# 多头注意力的实现

In [ ]:
import math

import torch
import torch.nn as nn
import torch.nn.functional as F

In [None]:
class MultiHeadAttention(nn.Module):
    def __init__(self, d_model, num_heads):
        super(MultiHeadAttention, self).__init__()
        self.num_heads = num_heads
        self.d_model = d_model
        assert d_model % self.num_heads == 0

        # Define the dimension of each head or subspace
        self.d_k = d_model // self.num_heads

        # These are still of dimension d_model. They will be split into number of heads 
        self.W_q = nn.Linear(d_model, d_model)
        self.W_k = nn.Linear(d_model, d_model)
        self.W_v = nn.Linear(d_model, d_model)

        # Outputs of all sub-layers need to be of dimension d_model
        self.W_o = nn.Linear(d_model, d_model)

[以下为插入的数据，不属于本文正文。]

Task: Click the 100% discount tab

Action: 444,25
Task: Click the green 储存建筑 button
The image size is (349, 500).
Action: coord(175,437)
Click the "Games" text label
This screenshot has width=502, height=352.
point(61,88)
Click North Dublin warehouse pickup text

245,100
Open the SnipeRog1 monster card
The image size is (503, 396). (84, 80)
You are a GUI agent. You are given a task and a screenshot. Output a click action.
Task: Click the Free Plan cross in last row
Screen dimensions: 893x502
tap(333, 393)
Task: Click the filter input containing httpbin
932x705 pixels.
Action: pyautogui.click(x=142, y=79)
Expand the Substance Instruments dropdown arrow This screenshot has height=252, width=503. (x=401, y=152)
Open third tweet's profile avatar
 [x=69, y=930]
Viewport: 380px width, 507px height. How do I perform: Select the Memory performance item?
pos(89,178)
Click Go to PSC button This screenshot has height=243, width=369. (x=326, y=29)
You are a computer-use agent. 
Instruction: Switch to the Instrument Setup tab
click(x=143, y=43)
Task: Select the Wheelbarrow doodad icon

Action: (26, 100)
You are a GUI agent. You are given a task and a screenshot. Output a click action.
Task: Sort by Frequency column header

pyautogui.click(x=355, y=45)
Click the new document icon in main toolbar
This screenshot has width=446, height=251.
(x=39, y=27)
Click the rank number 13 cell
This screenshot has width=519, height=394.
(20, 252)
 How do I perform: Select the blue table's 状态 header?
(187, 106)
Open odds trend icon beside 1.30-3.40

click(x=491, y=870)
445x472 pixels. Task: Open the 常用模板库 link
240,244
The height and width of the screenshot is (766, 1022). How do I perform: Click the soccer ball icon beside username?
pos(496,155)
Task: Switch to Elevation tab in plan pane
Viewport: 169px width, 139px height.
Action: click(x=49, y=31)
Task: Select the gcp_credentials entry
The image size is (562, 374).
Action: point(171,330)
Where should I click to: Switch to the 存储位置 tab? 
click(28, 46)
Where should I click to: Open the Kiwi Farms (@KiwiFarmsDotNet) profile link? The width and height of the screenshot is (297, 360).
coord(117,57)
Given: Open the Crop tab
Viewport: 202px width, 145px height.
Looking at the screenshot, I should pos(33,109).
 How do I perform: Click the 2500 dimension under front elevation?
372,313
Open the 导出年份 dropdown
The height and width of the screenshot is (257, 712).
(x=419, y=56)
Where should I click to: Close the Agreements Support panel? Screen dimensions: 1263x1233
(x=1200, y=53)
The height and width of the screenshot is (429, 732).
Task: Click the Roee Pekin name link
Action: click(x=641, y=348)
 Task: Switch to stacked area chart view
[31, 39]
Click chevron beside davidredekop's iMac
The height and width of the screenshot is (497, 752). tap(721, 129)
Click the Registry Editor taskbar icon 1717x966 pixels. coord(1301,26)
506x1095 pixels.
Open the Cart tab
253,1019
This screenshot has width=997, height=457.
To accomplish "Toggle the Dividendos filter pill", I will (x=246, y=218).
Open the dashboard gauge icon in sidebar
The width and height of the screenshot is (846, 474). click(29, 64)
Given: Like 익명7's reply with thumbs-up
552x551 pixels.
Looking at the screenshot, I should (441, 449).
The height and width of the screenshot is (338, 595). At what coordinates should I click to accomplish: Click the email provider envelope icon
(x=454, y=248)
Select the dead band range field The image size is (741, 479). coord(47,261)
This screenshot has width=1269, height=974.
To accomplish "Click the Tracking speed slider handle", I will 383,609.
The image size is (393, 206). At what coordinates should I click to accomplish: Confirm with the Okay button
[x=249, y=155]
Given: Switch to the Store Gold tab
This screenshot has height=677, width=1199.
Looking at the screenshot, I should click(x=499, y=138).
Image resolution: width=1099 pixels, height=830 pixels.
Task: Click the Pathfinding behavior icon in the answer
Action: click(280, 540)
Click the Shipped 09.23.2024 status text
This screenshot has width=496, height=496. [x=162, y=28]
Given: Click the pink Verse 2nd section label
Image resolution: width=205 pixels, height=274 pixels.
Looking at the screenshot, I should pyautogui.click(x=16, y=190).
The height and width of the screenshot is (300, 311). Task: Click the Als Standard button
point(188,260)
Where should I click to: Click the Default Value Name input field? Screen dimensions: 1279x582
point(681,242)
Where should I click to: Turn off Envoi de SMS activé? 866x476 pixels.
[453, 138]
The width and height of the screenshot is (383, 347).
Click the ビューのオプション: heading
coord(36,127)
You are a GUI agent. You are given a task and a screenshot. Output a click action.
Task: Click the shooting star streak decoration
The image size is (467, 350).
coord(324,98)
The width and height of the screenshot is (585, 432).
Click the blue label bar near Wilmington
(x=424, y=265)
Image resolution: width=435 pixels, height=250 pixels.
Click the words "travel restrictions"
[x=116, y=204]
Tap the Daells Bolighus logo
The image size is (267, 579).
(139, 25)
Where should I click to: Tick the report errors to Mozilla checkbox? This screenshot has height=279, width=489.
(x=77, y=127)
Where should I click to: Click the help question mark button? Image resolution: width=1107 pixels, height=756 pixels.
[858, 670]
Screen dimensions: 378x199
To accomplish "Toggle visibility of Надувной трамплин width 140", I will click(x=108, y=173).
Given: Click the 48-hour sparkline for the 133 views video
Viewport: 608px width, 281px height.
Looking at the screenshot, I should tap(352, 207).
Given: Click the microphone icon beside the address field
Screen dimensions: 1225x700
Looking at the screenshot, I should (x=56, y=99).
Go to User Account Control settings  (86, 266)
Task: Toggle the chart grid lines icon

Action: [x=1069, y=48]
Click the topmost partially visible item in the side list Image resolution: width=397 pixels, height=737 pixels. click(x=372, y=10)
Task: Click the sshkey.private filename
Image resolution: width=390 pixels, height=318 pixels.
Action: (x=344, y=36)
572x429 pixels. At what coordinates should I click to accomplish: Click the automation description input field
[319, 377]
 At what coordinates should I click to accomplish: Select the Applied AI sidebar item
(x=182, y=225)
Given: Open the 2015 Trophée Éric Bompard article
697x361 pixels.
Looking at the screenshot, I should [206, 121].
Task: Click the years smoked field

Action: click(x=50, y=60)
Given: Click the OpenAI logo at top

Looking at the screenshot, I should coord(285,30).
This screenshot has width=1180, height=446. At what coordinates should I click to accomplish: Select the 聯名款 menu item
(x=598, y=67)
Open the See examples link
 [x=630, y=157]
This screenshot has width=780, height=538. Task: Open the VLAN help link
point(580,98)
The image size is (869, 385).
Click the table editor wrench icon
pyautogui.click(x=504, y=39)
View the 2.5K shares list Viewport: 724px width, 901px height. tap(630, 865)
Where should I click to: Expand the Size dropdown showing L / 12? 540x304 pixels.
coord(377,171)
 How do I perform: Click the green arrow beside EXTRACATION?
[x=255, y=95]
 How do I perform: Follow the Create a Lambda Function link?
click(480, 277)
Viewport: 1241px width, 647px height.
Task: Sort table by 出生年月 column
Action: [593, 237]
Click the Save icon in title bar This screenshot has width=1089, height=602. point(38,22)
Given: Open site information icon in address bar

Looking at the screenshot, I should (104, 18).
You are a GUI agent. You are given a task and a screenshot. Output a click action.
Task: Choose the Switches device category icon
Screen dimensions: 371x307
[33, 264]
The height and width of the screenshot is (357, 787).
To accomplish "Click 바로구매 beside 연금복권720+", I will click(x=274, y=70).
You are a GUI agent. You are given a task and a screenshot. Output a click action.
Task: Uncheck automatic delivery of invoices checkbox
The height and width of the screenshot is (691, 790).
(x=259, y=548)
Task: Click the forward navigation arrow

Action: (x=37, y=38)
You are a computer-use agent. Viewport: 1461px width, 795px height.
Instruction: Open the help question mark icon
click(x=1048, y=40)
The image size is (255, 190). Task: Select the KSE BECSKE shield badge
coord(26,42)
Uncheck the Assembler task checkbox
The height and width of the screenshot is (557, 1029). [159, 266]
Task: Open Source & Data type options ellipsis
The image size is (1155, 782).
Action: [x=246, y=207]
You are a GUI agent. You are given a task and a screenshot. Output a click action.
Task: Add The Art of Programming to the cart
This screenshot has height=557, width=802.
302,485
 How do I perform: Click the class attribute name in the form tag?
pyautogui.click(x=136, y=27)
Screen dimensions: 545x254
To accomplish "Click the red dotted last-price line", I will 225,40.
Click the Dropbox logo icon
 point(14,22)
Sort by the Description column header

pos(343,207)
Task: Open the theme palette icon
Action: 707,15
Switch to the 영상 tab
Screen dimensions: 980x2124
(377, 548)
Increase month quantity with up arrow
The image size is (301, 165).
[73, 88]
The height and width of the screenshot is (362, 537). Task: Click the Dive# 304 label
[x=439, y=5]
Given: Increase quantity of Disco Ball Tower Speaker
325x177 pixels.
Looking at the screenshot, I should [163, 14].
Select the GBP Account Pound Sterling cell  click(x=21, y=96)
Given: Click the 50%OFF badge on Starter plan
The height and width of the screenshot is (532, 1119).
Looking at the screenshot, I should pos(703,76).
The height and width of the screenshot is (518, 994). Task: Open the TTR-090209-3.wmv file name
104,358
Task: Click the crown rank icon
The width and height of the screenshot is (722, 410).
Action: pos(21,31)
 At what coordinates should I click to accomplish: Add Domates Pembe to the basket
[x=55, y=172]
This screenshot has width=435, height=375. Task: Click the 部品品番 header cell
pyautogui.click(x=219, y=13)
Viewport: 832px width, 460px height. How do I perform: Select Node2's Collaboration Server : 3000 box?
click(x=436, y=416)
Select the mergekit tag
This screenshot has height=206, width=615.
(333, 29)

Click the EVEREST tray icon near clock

    def forward(self, q, k, v, mask=None):
        batch_size = q.size(0)

        # linear layers
        q = self.W_q(q)
        k = self.W_k(k)
        v = self.W_v(v)

        # split into multiple heads
        q = q.view(batch_size, -1, self.num_heads, self.d_k).transpose(1, 2)
        k = k.view(batch_size, -1, self.num_heads, self.d_k).transpose(1, 2)
        v = v.view(batch_size, -1, self.num_heads, self.d_k).transpose(1, 2)

        # self attention
        # Scaling by d_k so that the soft(arg)max doesn't explode
        # [Batch Size, num_heads, seq_len, d_k] * [Batch Size, num_heads, d_k, seq_len] = [Batch Size, num_heads, seq_len, seq_len]
        QK = torch.matmul(q, k.transpose(-2, -1)) / math.sqrt(self.d_k)

        # Apply the mask
        if mask is not None:
            QK = QK.masked_fill(mask.to(QK.dtype) == 0, float('-inf'))

        # Calculate the attention weights (softmax over the last dimension)
        weights = F.softmax(QK, dim=-1)

        # Apply the self attention to the values
        # [Batch Size, num_heads, seq_len, seq_len] * [Batch Size, num_heads, seq_len, d_k] = [Batch Size, num_heads, seq_len, d_k]
        scores = torch.matmul(weights, v)

        # concatenate heads 
        concat = scores.transpose(1, 2).view(batch_size, -1, self.d_model)

        # final linear layer
        output = self.W_o(concat)

        return output, weights